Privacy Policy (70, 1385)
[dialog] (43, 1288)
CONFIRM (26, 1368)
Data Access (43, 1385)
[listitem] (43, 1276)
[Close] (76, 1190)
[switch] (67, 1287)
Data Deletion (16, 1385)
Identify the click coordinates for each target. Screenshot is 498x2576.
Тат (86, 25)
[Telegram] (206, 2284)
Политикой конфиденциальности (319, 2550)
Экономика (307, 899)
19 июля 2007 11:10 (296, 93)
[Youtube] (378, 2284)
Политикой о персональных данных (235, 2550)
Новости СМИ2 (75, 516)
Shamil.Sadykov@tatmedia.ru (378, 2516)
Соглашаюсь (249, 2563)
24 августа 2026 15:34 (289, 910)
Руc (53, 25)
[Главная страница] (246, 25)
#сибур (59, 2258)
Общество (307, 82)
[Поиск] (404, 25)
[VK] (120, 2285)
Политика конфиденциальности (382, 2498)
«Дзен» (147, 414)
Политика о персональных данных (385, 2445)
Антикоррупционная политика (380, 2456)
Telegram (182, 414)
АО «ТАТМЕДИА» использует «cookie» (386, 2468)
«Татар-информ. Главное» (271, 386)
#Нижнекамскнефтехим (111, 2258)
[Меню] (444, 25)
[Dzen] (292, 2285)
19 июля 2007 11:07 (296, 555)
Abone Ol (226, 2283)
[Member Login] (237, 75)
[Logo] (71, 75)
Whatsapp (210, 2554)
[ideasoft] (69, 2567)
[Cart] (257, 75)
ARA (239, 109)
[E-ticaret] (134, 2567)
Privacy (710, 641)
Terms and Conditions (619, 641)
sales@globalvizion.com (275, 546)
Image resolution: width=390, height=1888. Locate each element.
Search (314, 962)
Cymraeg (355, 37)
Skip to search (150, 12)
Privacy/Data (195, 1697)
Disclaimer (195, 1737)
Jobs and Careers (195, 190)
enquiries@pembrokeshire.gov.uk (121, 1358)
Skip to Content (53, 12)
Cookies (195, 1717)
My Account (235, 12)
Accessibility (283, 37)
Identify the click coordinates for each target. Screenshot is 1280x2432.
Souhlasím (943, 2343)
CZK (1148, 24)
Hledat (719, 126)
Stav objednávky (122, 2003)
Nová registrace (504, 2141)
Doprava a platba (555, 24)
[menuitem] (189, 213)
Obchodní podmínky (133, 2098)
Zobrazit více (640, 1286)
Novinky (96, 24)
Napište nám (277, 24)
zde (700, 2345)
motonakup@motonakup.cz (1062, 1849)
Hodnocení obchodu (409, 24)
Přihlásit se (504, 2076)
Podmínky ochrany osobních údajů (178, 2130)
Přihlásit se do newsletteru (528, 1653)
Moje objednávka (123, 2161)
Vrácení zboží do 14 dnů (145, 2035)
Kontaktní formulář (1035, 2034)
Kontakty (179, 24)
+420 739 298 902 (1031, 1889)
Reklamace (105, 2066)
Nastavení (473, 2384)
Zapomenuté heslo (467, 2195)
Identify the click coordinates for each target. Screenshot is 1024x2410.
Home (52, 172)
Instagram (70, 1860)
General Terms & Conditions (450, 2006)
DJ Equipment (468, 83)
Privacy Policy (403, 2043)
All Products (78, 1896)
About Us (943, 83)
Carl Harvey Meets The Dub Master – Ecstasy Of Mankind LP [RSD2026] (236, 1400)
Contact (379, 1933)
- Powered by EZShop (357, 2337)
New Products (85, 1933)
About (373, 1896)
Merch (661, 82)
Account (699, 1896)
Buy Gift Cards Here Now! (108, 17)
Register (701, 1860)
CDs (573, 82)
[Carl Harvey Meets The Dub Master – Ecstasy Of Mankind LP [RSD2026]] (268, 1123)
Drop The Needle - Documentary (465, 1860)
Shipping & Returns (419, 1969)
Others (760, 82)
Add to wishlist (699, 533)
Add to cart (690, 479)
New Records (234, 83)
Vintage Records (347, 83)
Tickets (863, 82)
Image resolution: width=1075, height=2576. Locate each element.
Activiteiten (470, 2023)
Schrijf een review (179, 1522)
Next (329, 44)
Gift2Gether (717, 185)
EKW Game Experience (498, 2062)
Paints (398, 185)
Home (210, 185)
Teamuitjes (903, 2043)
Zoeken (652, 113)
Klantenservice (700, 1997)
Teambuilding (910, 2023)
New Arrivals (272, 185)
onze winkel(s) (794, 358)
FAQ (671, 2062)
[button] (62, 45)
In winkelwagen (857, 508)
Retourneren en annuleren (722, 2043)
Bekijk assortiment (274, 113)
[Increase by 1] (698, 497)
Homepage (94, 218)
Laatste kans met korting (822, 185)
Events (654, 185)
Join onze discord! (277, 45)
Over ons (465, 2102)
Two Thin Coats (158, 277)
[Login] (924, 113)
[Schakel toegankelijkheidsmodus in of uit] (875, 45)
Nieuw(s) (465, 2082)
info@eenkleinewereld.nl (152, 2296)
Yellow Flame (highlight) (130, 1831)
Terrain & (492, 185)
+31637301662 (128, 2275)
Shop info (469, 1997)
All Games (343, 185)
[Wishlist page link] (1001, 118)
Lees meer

- [WHAT NEEDS TO BE DONE] Search the records for lines holding the word "конфиденциальности", then copy each line you find.

- [SOLUTION]
Политикой конфиденциальности (319, 2550)
Политика конфиденциальности (382, 2498)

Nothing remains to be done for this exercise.